On the important issues, don’t stand on principle but what will make you both the happiest by compromising. Sometimes you will give more sometimes he will.
You do seem to think a great deal and you may make a big deal out of small relatively unimportant things. Small irritations in a relationship are like grains of sand; they wear away the patina of love.
Don’t let that happen, smooth things over and let the small irritations wash away. Not ignore but just don’t give these things more importance than they deserve.
You weren't going to be pleased until he bent to your way.
Now, you have a chance to show him that the relationship is mutual and that both of you will bend to commit to each other.
And, you're showing him your ass.
His feelings are unimportant and he'll just have to "live with it"
Be careful. You will reap what you sow.
I like the bluntness.
You have got me very wrong though. You know that belief that is often bandied round the forums, whereby men want to solve women's problems but women simply want to be heard and understood? Oversimplified but you get the gist?
All I wanted was to explore how I felt and feel that my belief that my name is just as valuable and meaningful to me as his is to him, was respected and understood. That he held that feeling up equal to his.
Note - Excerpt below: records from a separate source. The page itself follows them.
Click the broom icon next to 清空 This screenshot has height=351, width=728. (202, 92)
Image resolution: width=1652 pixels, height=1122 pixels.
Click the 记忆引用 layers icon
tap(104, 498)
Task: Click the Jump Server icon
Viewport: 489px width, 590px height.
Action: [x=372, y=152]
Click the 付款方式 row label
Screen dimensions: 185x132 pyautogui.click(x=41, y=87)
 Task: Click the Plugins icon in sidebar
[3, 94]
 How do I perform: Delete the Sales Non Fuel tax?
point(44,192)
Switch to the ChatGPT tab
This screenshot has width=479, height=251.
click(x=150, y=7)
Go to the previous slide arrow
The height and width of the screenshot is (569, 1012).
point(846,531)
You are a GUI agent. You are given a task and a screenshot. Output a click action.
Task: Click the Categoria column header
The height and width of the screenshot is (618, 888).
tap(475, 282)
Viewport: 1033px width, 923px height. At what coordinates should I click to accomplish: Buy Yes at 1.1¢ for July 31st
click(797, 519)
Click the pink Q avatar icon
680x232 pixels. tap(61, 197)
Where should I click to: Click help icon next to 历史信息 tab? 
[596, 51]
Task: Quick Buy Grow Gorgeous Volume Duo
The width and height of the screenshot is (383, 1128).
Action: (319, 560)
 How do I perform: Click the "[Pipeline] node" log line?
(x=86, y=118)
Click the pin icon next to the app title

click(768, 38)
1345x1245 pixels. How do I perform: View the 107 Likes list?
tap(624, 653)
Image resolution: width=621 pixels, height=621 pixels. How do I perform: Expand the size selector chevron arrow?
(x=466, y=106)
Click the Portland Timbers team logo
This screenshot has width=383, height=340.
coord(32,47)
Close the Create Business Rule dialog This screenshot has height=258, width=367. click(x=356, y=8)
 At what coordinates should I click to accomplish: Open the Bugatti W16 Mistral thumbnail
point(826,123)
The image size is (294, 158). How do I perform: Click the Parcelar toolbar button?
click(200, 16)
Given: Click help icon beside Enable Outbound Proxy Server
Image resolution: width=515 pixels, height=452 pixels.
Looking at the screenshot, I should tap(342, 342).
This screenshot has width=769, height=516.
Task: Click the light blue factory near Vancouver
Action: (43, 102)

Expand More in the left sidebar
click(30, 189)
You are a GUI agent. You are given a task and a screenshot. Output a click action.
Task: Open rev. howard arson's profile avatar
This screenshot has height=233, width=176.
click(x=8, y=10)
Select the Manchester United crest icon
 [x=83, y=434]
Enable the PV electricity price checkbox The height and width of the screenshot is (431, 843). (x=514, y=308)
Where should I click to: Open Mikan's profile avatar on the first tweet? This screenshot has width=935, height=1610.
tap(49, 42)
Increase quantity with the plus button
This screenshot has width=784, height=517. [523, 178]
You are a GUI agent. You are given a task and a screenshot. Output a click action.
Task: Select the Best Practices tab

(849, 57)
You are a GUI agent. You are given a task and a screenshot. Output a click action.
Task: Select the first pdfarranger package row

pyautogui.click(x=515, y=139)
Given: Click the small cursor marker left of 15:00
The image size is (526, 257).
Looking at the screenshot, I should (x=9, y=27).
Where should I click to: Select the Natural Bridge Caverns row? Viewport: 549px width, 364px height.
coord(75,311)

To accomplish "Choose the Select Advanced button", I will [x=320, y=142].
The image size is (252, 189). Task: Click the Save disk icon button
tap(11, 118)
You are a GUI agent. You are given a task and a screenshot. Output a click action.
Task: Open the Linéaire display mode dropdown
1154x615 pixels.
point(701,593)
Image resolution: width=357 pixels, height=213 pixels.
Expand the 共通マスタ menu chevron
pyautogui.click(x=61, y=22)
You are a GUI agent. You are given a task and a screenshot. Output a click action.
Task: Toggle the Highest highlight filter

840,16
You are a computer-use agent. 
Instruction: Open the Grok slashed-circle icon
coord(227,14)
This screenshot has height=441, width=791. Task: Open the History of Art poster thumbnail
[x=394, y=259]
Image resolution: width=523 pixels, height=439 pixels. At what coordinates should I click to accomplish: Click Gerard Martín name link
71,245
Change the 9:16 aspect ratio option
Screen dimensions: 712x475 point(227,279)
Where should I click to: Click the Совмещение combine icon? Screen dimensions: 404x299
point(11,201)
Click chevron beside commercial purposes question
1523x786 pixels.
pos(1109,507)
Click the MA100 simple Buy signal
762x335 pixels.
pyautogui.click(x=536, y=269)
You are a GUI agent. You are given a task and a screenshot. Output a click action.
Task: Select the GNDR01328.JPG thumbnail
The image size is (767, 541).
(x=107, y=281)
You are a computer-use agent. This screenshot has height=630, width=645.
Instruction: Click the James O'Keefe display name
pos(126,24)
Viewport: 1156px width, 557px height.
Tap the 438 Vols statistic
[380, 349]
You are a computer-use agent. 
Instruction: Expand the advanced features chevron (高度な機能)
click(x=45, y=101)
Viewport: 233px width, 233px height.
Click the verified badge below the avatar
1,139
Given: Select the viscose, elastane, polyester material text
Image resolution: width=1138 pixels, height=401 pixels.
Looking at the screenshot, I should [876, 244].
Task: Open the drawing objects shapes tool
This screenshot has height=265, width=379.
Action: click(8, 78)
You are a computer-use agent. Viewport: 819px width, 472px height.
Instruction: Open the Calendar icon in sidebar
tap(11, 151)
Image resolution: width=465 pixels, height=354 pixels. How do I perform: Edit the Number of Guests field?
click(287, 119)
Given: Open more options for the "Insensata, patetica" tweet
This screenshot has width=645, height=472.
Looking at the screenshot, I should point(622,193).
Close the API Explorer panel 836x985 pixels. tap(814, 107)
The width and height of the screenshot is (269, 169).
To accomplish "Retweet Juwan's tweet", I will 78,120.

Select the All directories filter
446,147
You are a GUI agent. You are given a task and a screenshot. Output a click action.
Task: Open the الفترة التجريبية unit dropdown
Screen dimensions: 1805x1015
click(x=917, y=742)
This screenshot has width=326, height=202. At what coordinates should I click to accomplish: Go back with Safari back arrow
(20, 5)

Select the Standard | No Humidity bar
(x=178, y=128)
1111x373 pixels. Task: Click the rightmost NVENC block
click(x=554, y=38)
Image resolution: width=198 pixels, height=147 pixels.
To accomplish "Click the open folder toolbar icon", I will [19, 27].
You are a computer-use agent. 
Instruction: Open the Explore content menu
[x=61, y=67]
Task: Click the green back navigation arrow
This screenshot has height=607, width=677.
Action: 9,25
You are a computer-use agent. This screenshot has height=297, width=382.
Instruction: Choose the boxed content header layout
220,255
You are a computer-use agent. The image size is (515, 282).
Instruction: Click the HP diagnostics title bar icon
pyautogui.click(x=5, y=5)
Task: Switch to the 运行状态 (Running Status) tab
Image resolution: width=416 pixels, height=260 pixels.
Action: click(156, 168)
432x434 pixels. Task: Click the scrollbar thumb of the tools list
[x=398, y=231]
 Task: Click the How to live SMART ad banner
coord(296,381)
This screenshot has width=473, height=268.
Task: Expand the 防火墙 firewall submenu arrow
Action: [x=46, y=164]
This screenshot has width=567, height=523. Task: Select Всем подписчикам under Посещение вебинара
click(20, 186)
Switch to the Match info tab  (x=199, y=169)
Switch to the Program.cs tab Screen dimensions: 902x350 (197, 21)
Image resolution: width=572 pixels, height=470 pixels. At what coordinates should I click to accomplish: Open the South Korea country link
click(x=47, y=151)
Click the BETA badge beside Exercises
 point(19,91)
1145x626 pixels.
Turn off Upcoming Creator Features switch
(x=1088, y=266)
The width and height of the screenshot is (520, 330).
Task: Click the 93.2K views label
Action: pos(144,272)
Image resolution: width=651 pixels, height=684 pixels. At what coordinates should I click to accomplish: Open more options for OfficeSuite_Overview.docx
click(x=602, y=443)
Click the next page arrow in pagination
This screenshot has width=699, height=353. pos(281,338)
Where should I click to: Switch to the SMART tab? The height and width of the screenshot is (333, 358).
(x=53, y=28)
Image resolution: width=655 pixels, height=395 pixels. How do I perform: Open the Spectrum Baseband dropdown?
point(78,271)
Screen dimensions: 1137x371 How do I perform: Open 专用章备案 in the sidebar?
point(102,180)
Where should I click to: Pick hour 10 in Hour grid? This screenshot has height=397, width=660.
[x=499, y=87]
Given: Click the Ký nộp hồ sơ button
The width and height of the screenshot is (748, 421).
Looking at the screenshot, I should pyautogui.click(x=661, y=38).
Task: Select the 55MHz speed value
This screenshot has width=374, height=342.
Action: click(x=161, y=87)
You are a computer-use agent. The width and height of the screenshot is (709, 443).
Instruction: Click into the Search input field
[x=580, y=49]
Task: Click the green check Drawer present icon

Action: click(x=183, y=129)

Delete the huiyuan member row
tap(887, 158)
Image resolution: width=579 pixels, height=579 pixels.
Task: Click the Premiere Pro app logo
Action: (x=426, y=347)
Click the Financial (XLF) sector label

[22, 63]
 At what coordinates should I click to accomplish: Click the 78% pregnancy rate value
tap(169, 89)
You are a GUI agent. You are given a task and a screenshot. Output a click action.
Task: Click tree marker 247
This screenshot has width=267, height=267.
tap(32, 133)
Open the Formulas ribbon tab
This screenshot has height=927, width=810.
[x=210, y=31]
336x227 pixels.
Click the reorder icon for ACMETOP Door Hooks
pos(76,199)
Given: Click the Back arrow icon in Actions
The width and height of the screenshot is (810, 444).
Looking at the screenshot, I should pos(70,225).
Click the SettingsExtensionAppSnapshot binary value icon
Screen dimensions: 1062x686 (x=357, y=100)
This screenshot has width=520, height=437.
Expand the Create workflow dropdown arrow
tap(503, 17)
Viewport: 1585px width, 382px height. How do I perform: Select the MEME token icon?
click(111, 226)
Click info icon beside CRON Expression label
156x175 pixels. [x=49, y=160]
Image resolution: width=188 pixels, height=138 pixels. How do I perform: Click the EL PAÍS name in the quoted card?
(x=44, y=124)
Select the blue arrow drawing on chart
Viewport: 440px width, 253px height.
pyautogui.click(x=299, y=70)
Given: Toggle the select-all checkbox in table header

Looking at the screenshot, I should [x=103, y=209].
I was never going to make him bend to my will. I'm not like that. You would laugh about that if you knew me, but that's part of posting on a forum. You interpret what you read in your own way.
I will say that the part you said about showing that the relationship is mutual and the other bending? I have spent since March bending round him, working to understand why he acted like such a tool when he had his dalluance with the woman at work. I bend round him when he talked to me like ****, didn't know how he felt anymore, lied and contacted her when he pledged NC. When I threw him out because of his lies and he wanted to come back. I bent round forgiving him and worked damn hard to move this relationship on. So say what you want but I'd say all in all I have pretty much showed him I will "bend" to meet him. Posted via Mobile Device
Re: What did it mean to you for your wife to take your surname when you married?
Tobio, there is a concept in marriage of leader and follower. Tradition has it that women drop the surname and become the follower of the husband.
"Most" of the time marriages go better when the husband becomes the leader. Society seems to want to point in that direction. Of course the man then must actually BE the leader. Often disharmony comes around because both parties want to be the leader. Or the follower. Or the couple elects that the wife should lead, but the husband is the breadwinner. Now there is a conflict.
Anyway, I too think you are making this WAY more complicated than it needs to be. I would have given up my name if my wife was going to be the main money earner in the family. It's not that big a deal to me really.